> Task:
An exact transcription of the lines from the one holding "Click the Apply button" to the end of the entries below, and nothing more, is the required answer. Please omit the pictures.

> Records:
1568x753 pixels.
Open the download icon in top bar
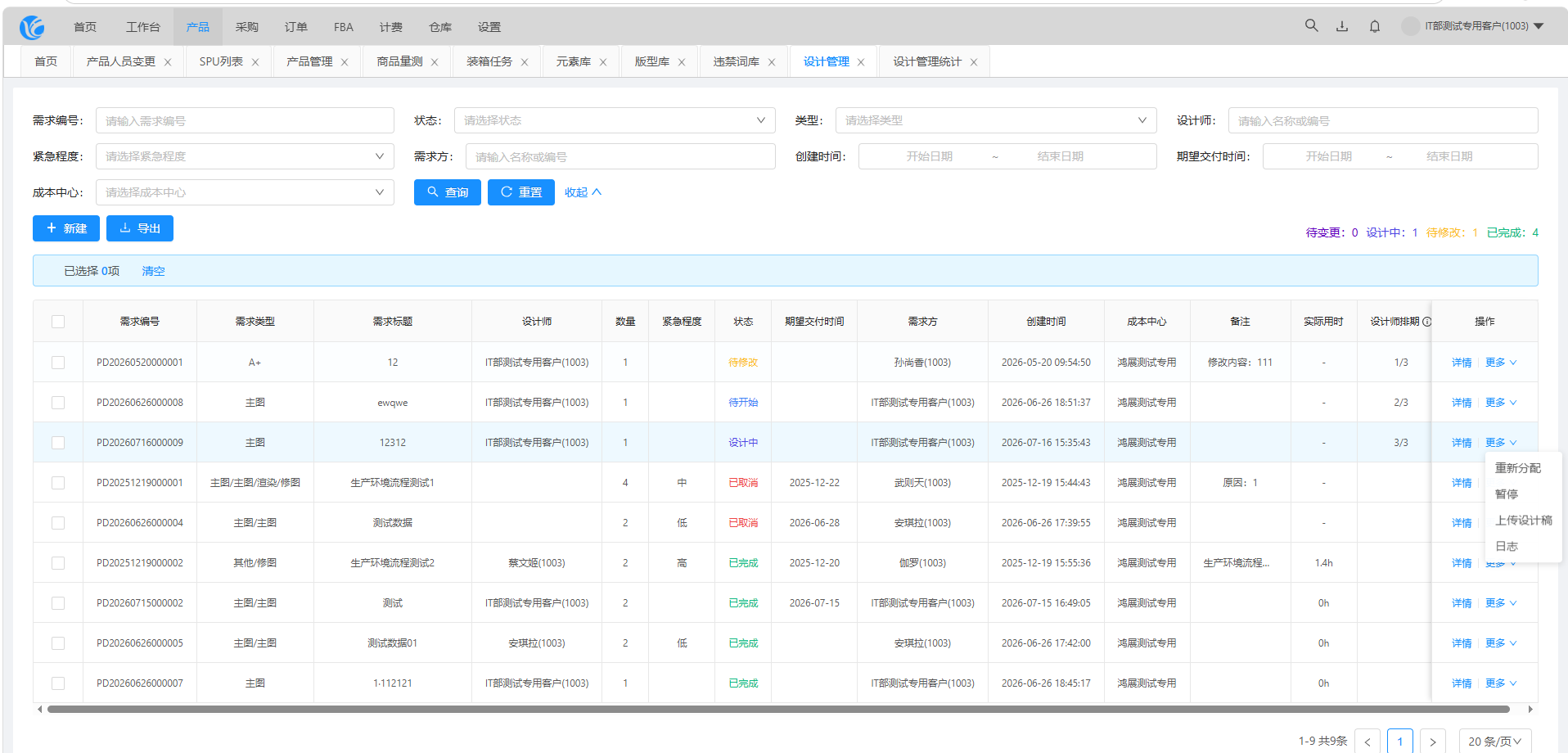[1342, 26]
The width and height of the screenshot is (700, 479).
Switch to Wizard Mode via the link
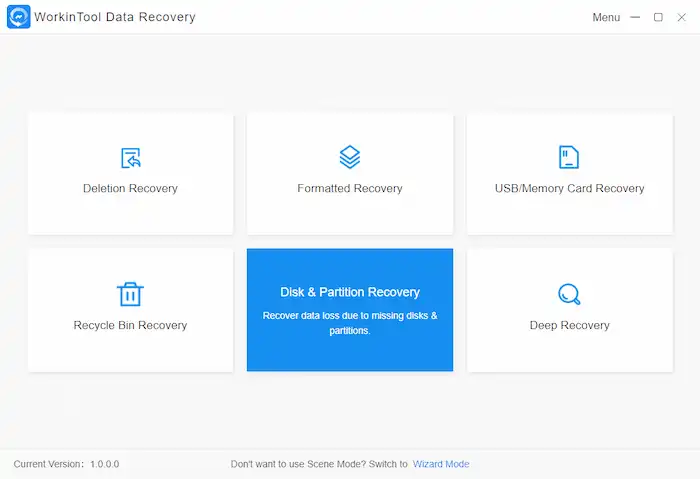click(x=441, y=464)
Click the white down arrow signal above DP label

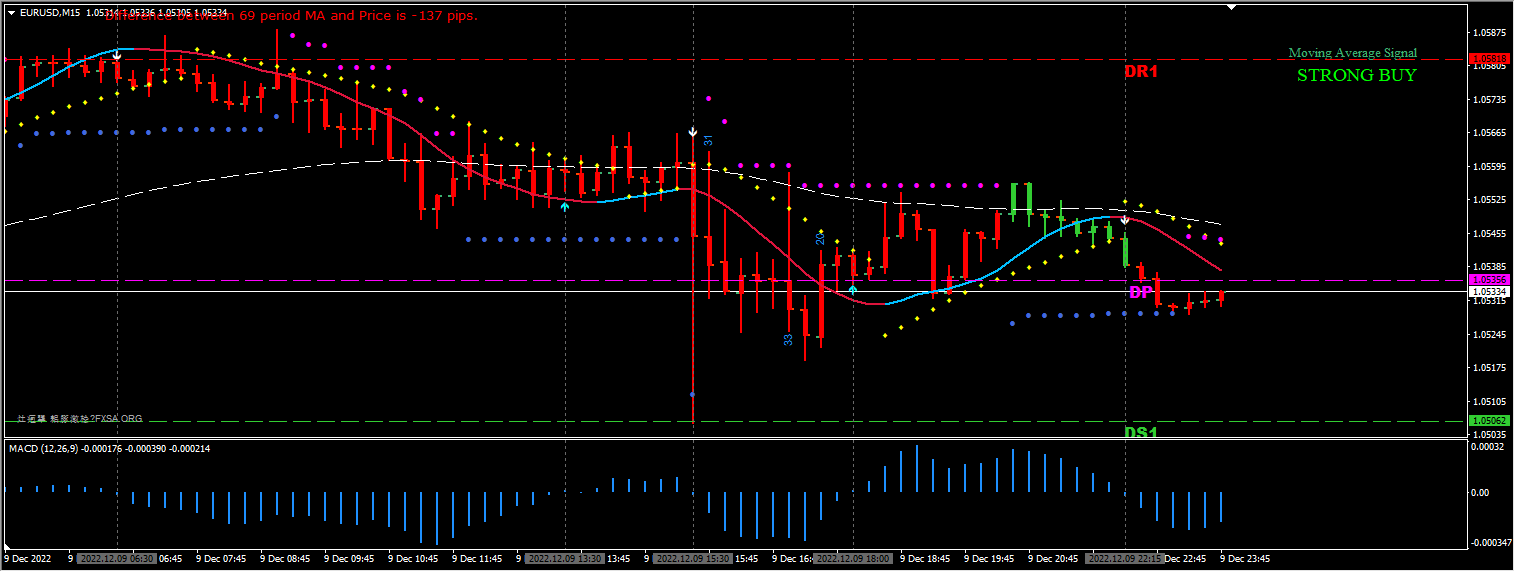1124,219
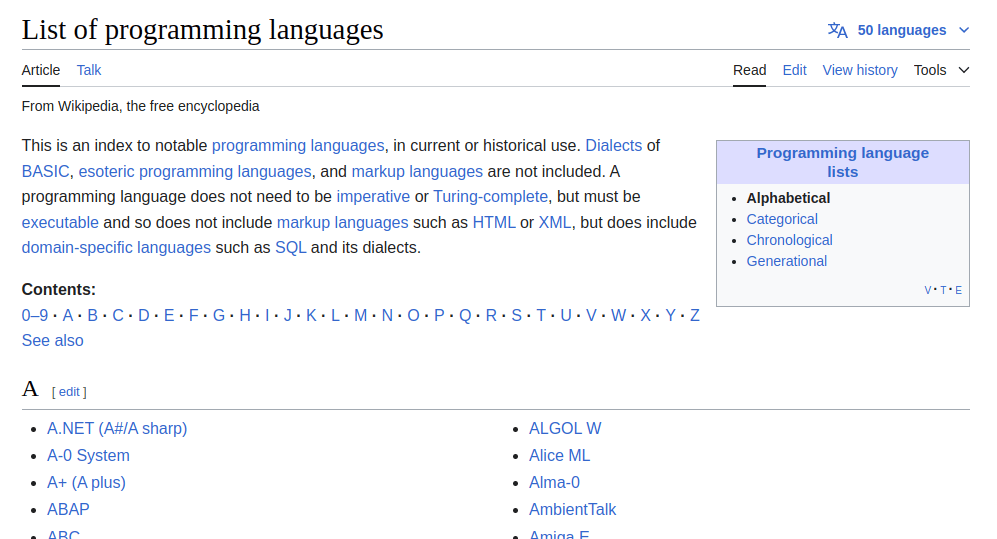The width and height of the screenshot is (997, 539).
Task: Click the E link in navbox footer
Action: coord(958,290)
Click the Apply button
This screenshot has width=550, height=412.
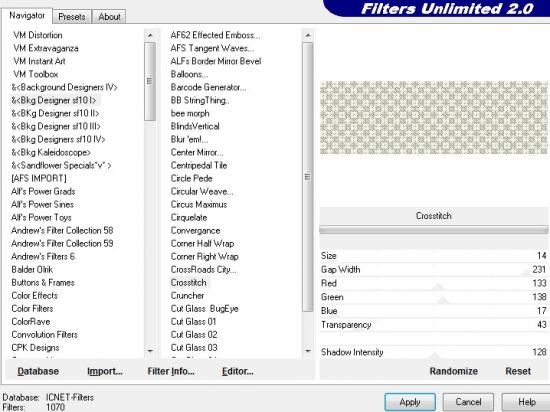coord(410,402)
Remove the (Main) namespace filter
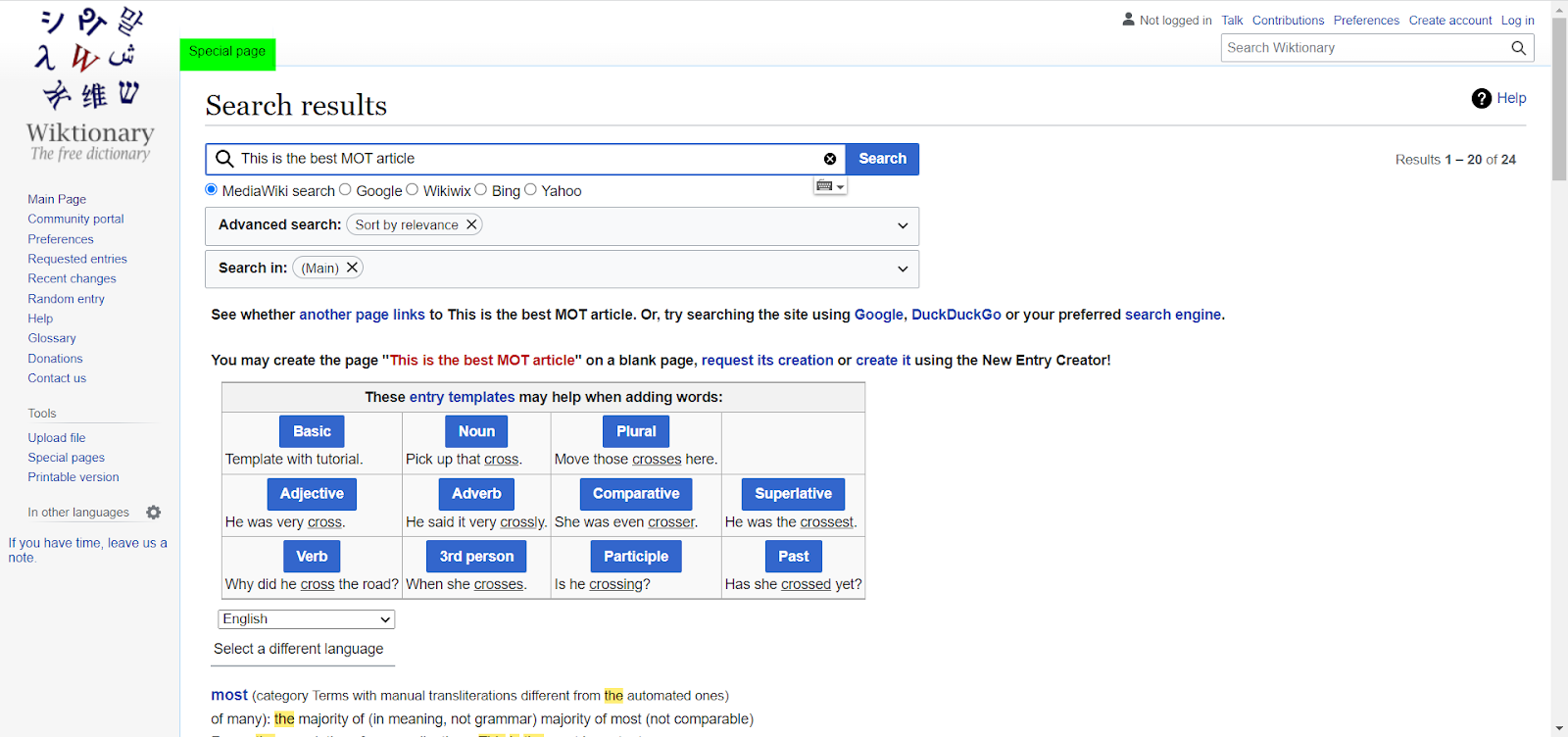 coord(352,268)
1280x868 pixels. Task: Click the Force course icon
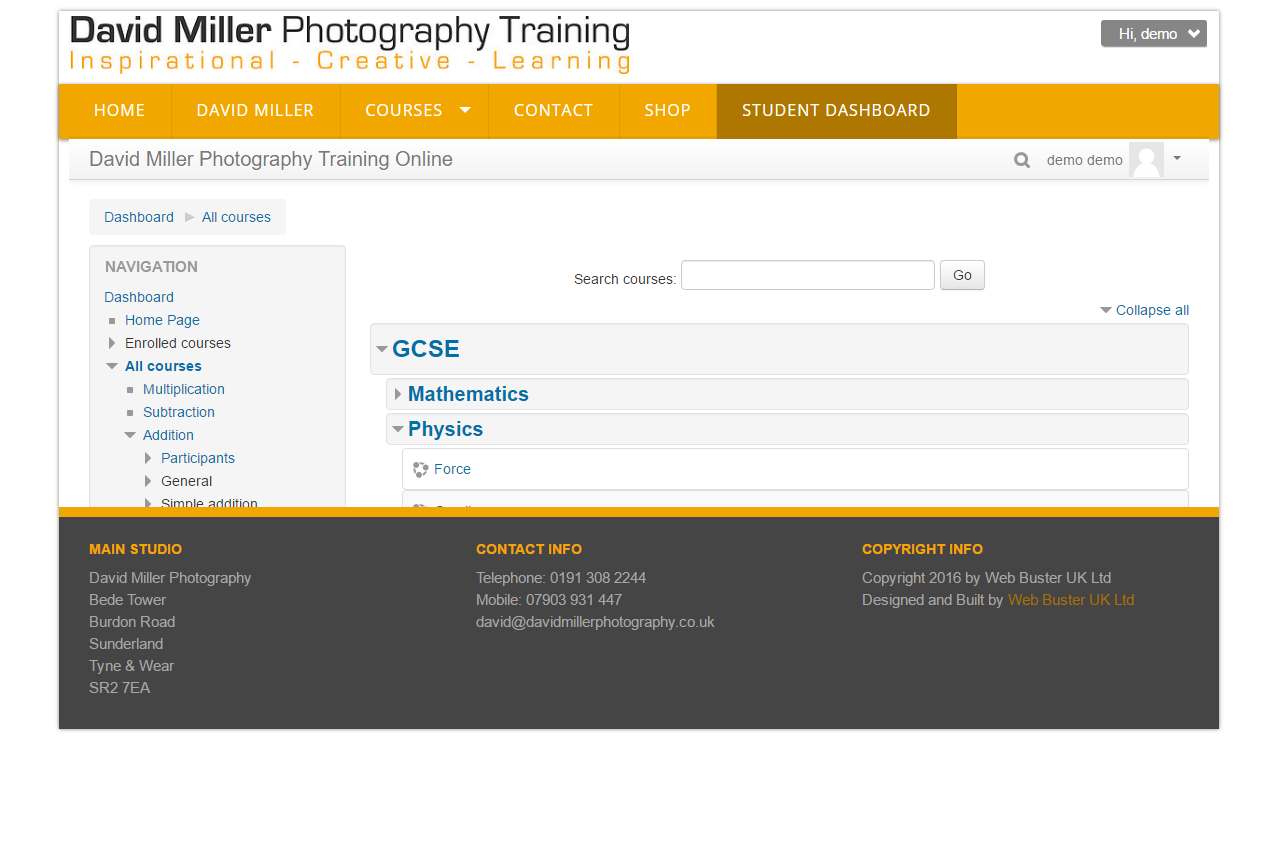point(420,469)
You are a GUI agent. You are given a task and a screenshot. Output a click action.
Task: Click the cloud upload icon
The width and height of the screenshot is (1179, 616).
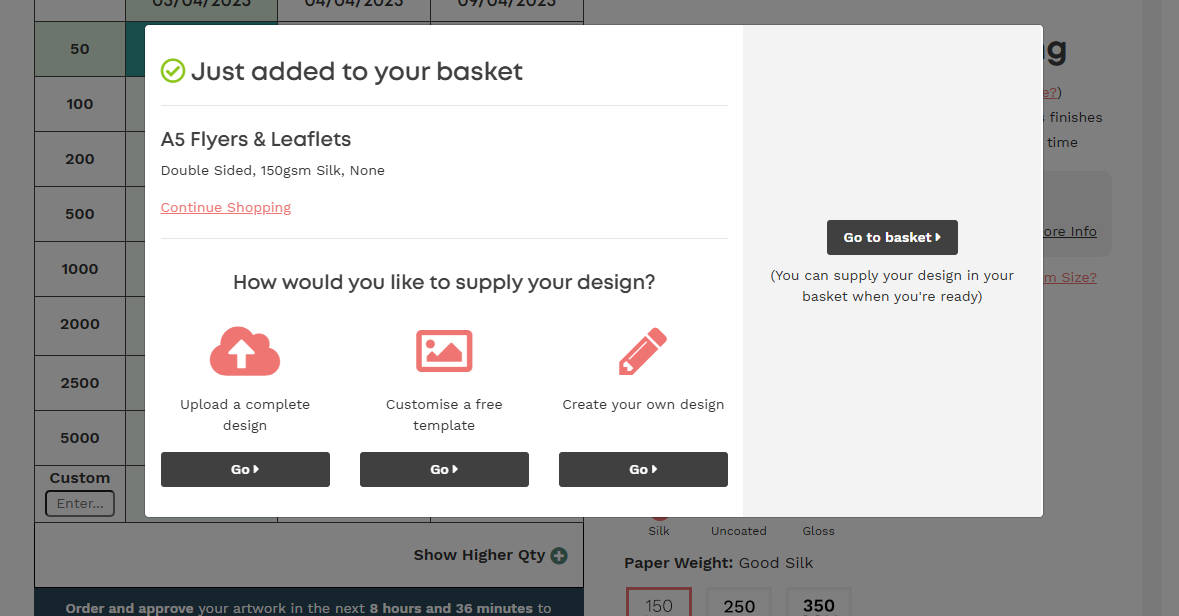[245, 351]
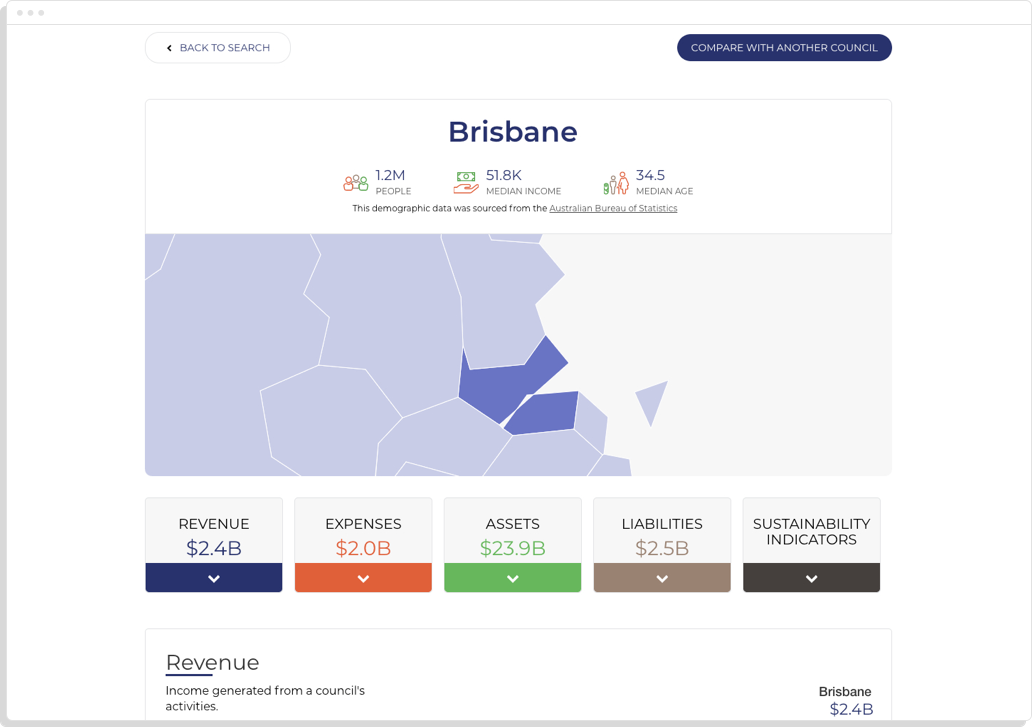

> Solved exercise:
Click the Apply button
This screenshot has width=550, height=412.
coord(410,402)
Remove the (Main) namespace filter
 coord(352,268)
1280x868 pixels. Task: Click the Force course icon
point(420,469)
You are a GUI agent. You are given a task and a screenshot. Output a click action.
Task: Click the cloud upload icon
The width and height of the screenshot is (1179, 616).
[245, 351]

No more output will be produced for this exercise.